• _WORK TASK A_
Using the court opinion below, answer each question:
(i) On what date was the opinion filed?
(ii) About how far from the front of the plaintiff's store was the planned restaurant to stand?
(iii) In what month and year did the plaintiff's store open?
• _WORK TASK B_
Decide whether each statement agrees with the court opinion below, and quote the words that settle it:
(i) Winston acquired the former rights and interest in the shopping center in June 1981.
(ii) The plaintiff's 1960 lease covered 60,000 square feet of ground floor shopping space.
(iii) The injunction barred the defendants from building in the parking area without the plaintiff's prior written consent.

ILLINOIS APPELLATE COURT — FIRST DISTRICT (2ND DIVISION) JUDGMENT AFFIRMED.
OPINION FILED APRIL 24, 1984.
MADIGAN BROTHERS, INC., PLAINTIFF-APPELLEE,
MELROSE SHOPPING CENTER COMPANY ET AL., DEFENDANTS (LA SALLE NATIONAL BANK, TRUSTEE, ET AL., DEFENDANTS-APPELLANTS).
Appeal from the Circuit Court of Cook County; the Hon. Anthony
J. Scotillo, Judge, presiding.
JUSTICE STAMOS DELIVERED THE OPINION OF THE COURT:
This appeal arises from the entry of a permanent injunction against the lessor-defendants, Winston Plaza Associates, David Golstein, T.D.P. Corporation and La Salle National Bank as trustee under Trust No. 103971, on motion by the lessee-plaintiff, Madigan Brothers, Inc., for summary judgment. Defendants were enjoined, during the term of plaintiff's store lease in the Winston Park Plaza Shopping Center in Melrose Park, from constructing a restaurant or other building in the shopping center's parking area, without the prior written consent of the plaintiff.
Defendants Winston Plaza Associates and La Salle National Bank are lessors of premises in Winston Park Plaza Shopping Center in Melrose Park, Illinois. In June 1981, Winston acquired all of the rights and interest formerly held by the Chicago Melrose Park Association and the Melrose Shopping Center Company with respect to the shopping center.
Sometime prior to March 1983, defendants Walgreen Company and Wag's Restaurants of Illinois, Inc., entered into negotiations with Winston to build and operate a Wag's Restaurant in the parking area of the shopping center. The plans called for the restaurant to be located approximately 500 feet from the front of plaintiff's store.
Plaintiff Madigan Brothers, Inc., has, since 1960, leased a store in the shopping center. On March 4, 1960, when the shopping center was still being developed, plaintiff entered into a lease for 50,453 square feet of ground floor shopping space. The lease stated that the construction of the shopping center was substantially completed, but provided for the construction of an addition to plaintiff's building which, along with two other stores in that building, would constitute plaintiff's leased space. Pursuant to the lease, the construction of the addition was completed and plaintiff's store was opened in March of 1961.

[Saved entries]
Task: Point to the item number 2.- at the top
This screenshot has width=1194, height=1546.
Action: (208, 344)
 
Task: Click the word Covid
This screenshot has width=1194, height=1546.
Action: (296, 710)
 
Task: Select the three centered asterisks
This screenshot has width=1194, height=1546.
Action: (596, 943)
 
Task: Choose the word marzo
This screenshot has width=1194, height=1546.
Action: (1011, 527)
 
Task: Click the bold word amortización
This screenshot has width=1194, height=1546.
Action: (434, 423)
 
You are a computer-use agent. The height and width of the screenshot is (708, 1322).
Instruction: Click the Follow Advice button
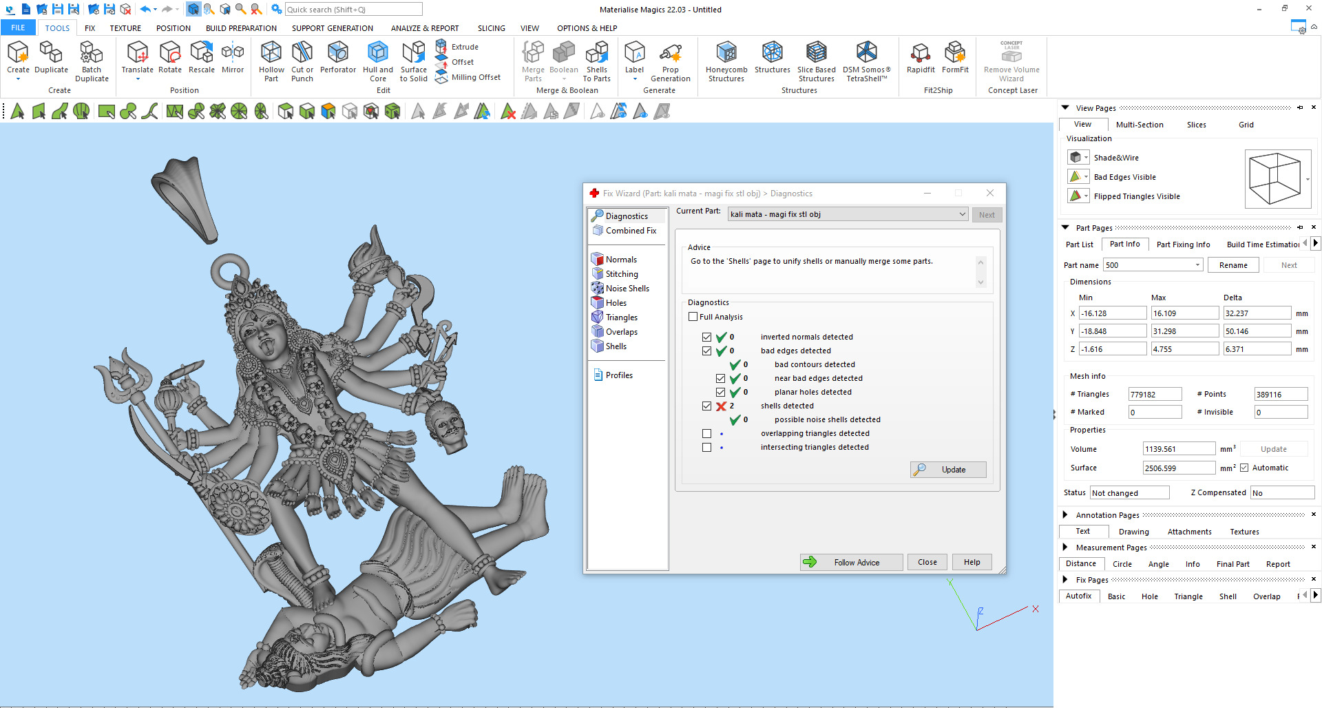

• _SOLUTION A_
(i) April 24, 1984
(ii) Approximately 500 feet
(iii) March 1961

• _SOLUTION B_
(i) Yes: "In June 1981, Winston acquired all of the rights and interest formerly held by the Chicago Melrose Park Association and the Melrose Shopping Center Company"
(ii) No: "plaintiff entered into a lease for 50,453 square feet of ground floor shopping space"
(iii) Yes: "from constructing a restaurant or other building in the shopping center's parking area, without the prior written consent of the plaintiff"